Consider the unpromising start for the Library of California back in 1985: The state library invited 100 librarians to Pomona to plan a statewide network. Participants were so unconvinced of the value of such a pursuit that the conference agenda had to be thrown out the first day in favor of a debate over whether a network should be created at all.

Ultimately the Pomona conferees agreed to pursue the network, but it took the collaboration of 2,000 librarians over the course of a decade for a proposal to be drafted.

State Sen. Dede Alpert (D-Coronado) picked up the cause last year, pushing through the Library of California Act that became law in January, which was supported by all but a handful of fiscal conservatives.


It committed the state to spend $5 million this year and $10 million next year, but clearly explained that commitment would increase to $50 million in five years and double that later on.

Alpert said she took on the bill because of her belief that libraries must keep up with the technology explosion as a means of bridging the gap between technological haves and have-nots.

“This means, no matter where you live or where you are in California, no matter how poor or how isolated, you will have access to the same information,” she said.

Nearly half of Californians visit public libraries regularly, according to a state library survey; Southern California libraries get the most traffic.

This year the Library of California emphasis is on a few pilot projects meant to show the Legislature that the system will work. One will give public libraries access to such databases as online encyclopedias and newspapers.

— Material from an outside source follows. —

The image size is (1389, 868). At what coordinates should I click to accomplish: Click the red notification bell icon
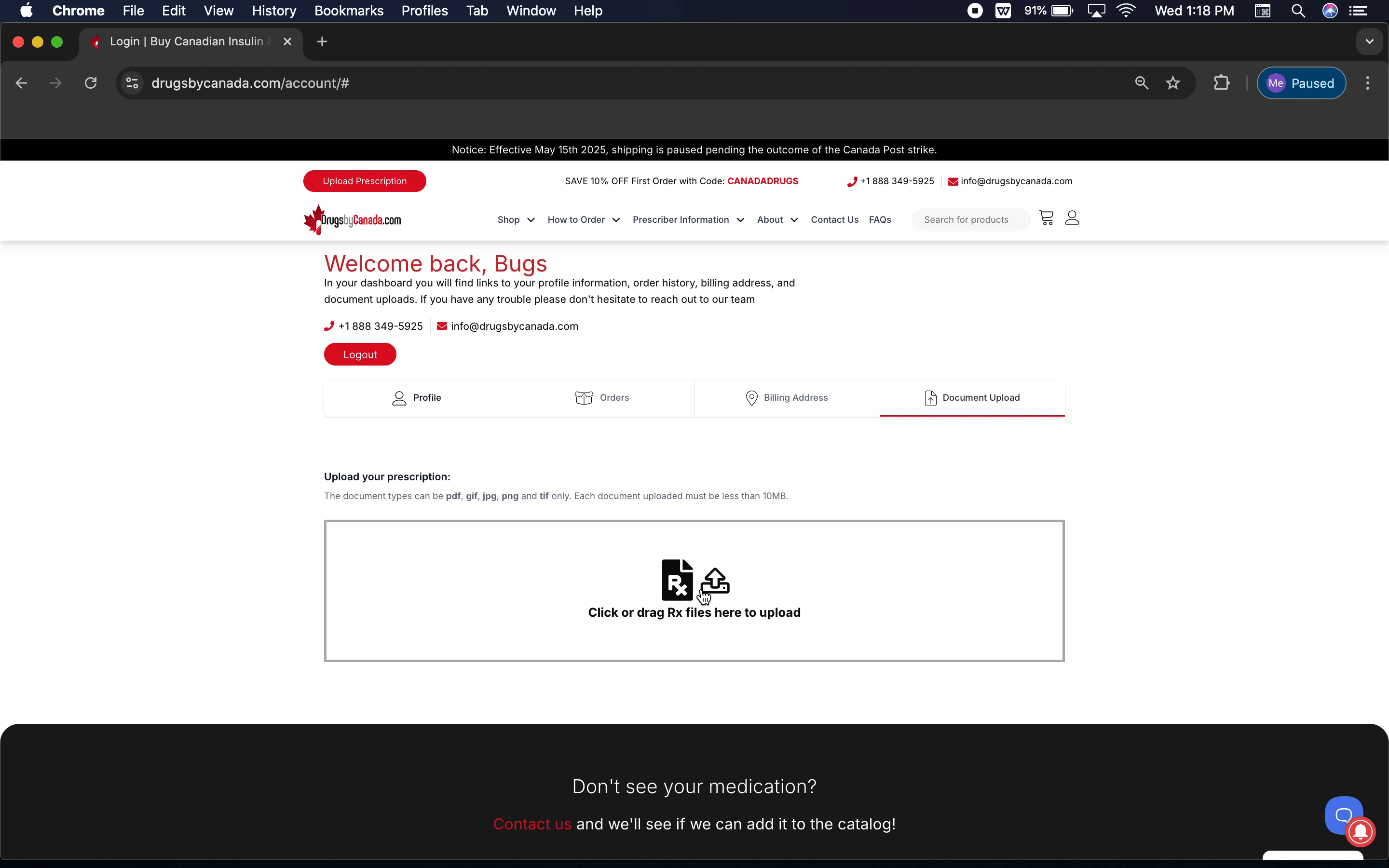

The next step will be developing a statewide search engine and making sure all libraries have the technology to use it. Then a cyberspace reference desk will be created where librarians around the state can sleuth for answers to online queries.


Even though increasing amounts of information will be available online, the core of the Library of California will remain books, for the near future. That means setting up a system to move those books around the state quickly.

Starr envisions becoming “a very good client of Federal Express,” or perhaps to start a less expensive dedicated express mail system for books.

Participation in the Library of California is voluntary--although in order to borrow, libraries must share and promise not to cut their book budgets, so it remains to be seen who will sign on.

Research Libraries Fear Being Overrun

For rural and other small libraries, the advantages are obvious; for large university libraries, less so. Meanwhile, some libraries, especially specialized research facilities, fear they will be overrun by book seekers who find online that the books they want are housed there.

“There’s a tremendous strain on the libraries already,” said Beryl Glitz, associate director of UCLA’s Biomedical Library. When more people use a library, books don’t “last as long, things get stolen, they get mutilated, you have more people pulling things off the shelves and then they’re not there when the primary users come in and need them.”

To address that, the state intends to require that library patrons--online or in person--check with their local libraries first.


Incentives for libraries are to include reimbursement for books loaned and access to state grants for “digitizing” historic documents--the latest wave of preservation, in which originals are scanned into computers.

A similar scanning system could also be used to provide library patrons with portions of books electronically, so that the books would not always have to be dispatched.

When Alpert’s bill was pending, she heard a plaintive cry from librarians, who were worried that the network could make libraries, and books, defunct.

“For the next century, at least, we’re still going to have physical movement of books,” Will said. “ ‘Moby Dick’ is on the Internet, but who wants to read it that way?”